• _Recorded data_
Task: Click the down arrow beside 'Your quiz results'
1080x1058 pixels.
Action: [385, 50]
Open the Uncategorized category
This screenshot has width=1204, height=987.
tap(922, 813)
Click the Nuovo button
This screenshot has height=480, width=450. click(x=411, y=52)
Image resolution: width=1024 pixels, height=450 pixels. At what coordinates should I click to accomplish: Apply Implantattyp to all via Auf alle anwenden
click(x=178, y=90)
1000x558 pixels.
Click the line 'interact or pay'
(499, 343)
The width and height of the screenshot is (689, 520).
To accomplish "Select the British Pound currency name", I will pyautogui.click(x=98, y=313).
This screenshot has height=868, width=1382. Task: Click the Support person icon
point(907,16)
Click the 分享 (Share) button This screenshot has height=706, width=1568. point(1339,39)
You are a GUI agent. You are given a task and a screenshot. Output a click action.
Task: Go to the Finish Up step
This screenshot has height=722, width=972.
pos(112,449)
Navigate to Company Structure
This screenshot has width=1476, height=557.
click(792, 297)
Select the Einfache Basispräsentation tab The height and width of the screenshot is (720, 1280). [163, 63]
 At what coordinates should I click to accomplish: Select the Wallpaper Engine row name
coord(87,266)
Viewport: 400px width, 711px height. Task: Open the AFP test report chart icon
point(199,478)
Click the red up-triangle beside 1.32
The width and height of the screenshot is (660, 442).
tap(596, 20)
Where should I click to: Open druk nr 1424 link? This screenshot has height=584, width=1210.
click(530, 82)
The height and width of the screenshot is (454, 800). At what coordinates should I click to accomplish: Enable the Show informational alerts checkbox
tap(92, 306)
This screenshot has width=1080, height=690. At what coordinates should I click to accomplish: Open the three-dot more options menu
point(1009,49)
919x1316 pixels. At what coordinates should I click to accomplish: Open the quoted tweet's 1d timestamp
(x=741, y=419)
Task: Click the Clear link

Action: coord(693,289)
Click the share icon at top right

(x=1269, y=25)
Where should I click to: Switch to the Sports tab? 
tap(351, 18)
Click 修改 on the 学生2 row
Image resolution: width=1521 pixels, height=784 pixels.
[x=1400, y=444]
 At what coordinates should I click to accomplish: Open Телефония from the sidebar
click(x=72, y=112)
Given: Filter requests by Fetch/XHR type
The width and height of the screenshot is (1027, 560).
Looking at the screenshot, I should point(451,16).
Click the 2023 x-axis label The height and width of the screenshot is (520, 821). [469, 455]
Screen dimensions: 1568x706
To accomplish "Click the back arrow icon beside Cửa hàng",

• _TASK PROMPT_
Find each line in the material above that contains the word "pixels" with the same capitalization, and copy those lines in full.

• _WRITTEN ANSWER_
1080x1058 pixels.
Image resolution: width=1024 pixels, height=450 pixels. At what coordinates should I click to accomplish: Apply Implantattyp to all via Auf alle anwenden
1000x558 pixels.
919x1316 pixels. At what coordinates should I click to accomplish: Open the quoted tweet's 1d timestamp
Image resolution: width=1521 pixels, height=784 pixels.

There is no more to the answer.